Petite leçon professionnelle: connaissez-vous le métier d’influenceur ? C’est le passe-temps exercé avec brio par le personnage de Taylor. Dans ma vie professionnelle à titre de relationniste, j’ai l’opportunité de rencontrer et d’échanger avec des personnes qui en font leur carrière. Le concept est cool et original: ces personnalités des médias sociaux agissent à titre d’ambassadeurs pour de grandes marques commerciales (ex: Nike, McDonald’s, Heineken, etc.) par la publication de contenu visuel commandité. L’objectif ultime pour les entreprises est bien sûr d’augmenter leur part de marché auprès de la génération connectée. En soit, c’est un moyen attrayant et hautement accessible de promouvoir des marques et de faire valoir ses talents d’artiste…jusqu’au jour où cela devient une obsession (comme c’est le cas avec notre pauvre Ingrid). C’est aujourd’hui une véritable réalité professionnelle et marchande, qui marche même plutôt bien.

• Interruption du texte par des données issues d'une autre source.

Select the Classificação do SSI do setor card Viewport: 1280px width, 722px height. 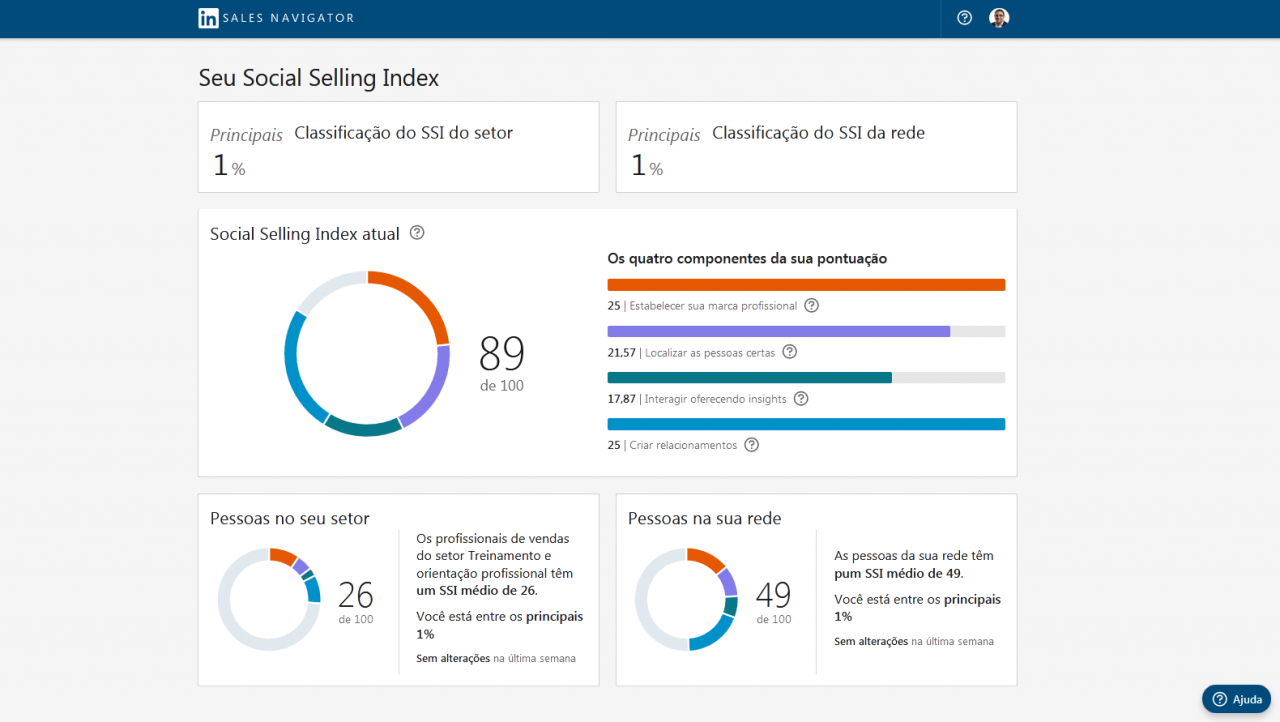[398, 147]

Somme toute, Ingrid Goes West vaut définitivement le détour pour du bon divertissement, mais je dirais aussi pour vous permettre d’effectuer une introspection sur vos habitudes. Pourtant un film très attrayant, jeune et rempli de références culturelles (j’adore les nombreuses références du personnage de Dan à Batman Forever, le premier VHS que j’ai visionné en entier), c’est un récit troublant qui fait mouche, du début à la fin. Normalement, nous ne devrions ressentir que de la gêne et du dégoût pour Ingrid et ses aspirations, mais par la décision narrative de faire d’elle notre protagoniste, nous avons presque pitié d’elle. Est-ce parce que nous reconnaissons certaines de nos vilaines habitudes de voyeurisme ? Je dirais que oui !

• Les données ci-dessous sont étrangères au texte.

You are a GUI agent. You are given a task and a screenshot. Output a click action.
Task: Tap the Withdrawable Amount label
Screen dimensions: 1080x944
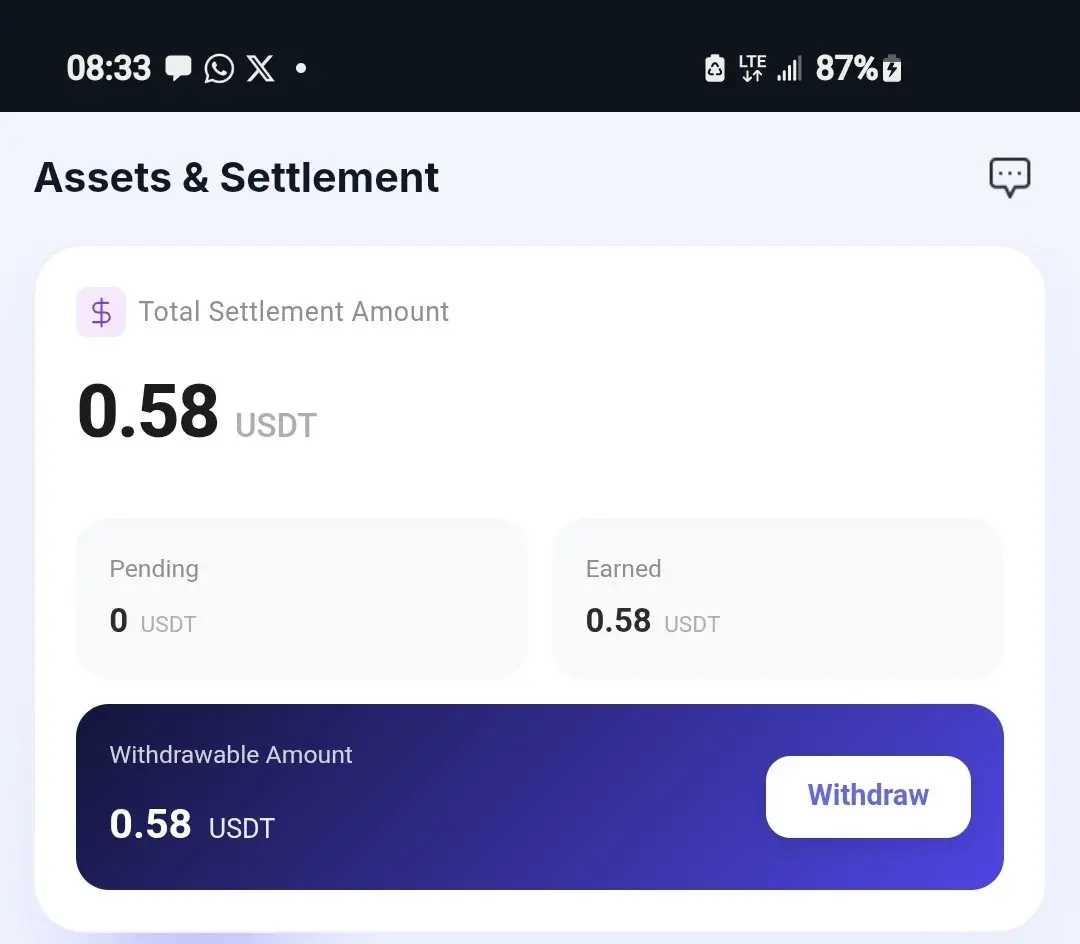coord(231,755)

Un film très actuel et intéressant, allez le voir entre amis 😛
En salles à partir du 18 août 2017
Crédit photos: IMDB
Un sens dramatique juste et profond, d'excellentes actrices et d'un style inébranlable, "Ingrid Goes West" se démarque des films pour jeunes adultes pour ne pas se prendre trop au sérieux...et c'est bien parfait ! Par contre, il est assez parsemé de signes révélateurs d'une société obsédée et souffrante, un portrait assez effrayant même.